** Opening Data for this task block **
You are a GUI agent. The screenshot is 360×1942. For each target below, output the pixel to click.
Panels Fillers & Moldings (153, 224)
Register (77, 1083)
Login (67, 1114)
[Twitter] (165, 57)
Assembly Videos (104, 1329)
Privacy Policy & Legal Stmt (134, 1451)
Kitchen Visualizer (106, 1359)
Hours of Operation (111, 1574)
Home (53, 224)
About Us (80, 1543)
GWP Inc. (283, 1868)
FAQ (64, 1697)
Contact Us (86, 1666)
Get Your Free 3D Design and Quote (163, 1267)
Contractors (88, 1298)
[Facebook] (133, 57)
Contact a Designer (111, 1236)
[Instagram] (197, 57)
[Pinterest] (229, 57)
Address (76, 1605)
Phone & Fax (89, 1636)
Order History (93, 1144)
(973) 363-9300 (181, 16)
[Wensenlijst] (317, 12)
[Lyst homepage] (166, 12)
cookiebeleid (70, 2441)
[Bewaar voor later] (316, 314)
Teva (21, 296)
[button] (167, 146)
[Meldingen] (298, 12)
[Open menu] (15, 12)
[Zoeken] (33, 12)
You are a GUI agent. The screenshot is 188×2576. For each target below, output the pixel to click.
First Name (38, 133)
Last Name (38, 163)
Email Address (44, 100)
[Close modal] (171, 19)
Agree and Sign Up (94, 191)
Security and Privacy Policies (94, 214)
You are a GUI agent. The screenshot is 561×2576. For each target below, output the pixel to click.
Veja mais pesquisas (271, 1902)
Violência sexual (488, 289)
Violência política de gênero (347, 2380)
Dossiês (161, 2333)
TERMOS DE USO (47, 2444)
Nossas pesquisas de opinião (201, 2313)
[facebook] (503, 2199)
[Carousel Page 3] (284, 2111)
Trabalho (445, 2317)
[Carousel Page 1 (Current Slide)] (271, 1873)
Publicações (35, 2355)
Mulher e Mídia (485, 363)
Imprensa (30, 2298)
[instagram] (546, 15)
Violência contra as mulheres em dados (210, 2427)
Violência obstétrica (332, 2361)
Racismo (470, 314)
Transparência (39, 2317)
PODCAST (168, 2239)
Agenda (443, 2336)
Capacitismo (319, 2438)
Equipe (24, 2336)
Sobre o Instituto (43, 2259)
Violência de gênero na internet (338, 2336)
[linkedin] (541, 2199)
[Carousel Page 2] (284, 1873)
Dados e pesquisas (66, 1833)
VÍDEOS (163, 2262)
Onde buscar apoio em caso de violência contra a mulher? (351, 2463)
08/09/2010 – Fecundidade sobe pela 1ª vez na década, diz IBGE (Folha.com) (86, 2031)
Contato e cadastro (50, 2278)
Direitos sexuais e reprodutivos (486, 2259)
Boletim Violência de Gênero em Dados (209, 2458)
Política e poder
** Closing Data for this task block **
The line containing "[Facebook] (133, 57)" and each line after it through the end of the listing above must be printed exactly, with nothing added.

[Facebook] (133, 57)
Contact a Designer (111, 1236)
[Instagram] (197, 57)
[Pinterest] (229, 57)
Address (76, 1605)
Phone & Fax (89, 1636)
Order History (93, 1144)
(973) 363-9300 (181, 16)
[Wensenlijst] (317, 12)
[Lyst homepage] (166, 12)
cookiebeleid (70, 2441)
[Bewaar voor later] (316, 314)
Teva (21, 296)
[button] (167, 146)
[Meldingen] (298, 12)
[Open menu] (15, 12)
[Zoeken] (33, 12)
You are a GUI agent. The screenshot is 188×2576. For each target below, output the pixel to click.
First Name (38, 133)
Last Name (38, 163)
Email Address (44, 100)
[Close modal] (171, 19)
Agree and Sign Up (94, 191)
Security and Privacy Policies (94, 214)
You are a GUI agent. The screenshot is 561×2576. For each target below, output the pixel to click.
Veja mais pesquisas (271, 1902)
Violência sexual (488, 289)
Violência política de gênero (347, 2380)
Dossiês (161, 2333)
TERMOS DE USO (47, 2444)
Nossas pesquisas de opinião (201, 2313)
[facebook] (503, 2199)
[Carousel Page 3] (284, 2111)
Trabalho (445, 2317)
[Carousel Page 1 (Current Slide)] (271, 1873)
Publicações (35, 2355)
Mulher e Mídia (485, 363)
Imprensa (30, 2298)
[instagram] (546, 15)
Violência contra as mulheres em dados (210, 2427)
Violência obstétrica (332, 2361)
Racismo (470, 314)
Transparência (39, 2317)
PODCAST (168, 2239)
Agenda (443, 2336)
Capacitismo (319, 2438)
Equipe (24, 2336)
Sobre o Instituto (43, 2259)
Violência de gênero na internet (338, 2336)
[linkedin] (541, 2199)
[Carousel Page 2] (284, 1873)
Dados e pesquisas (66, 1833)
VÍDEOS (163, 2262)
Onde buscar apoio em caso de violência contra a mulher? (351, 2463)
08/09/2010 – Fecundidade sobe pela 1ª vez na década, diz IBGE (Folha.com) (86, 2031)
Contato e cadastro (50, 2278)
Direitos sexuais e reprodutivos (486, 2259)
Boletim Violência de Gênero em Dados (209, 2458)
Política e poder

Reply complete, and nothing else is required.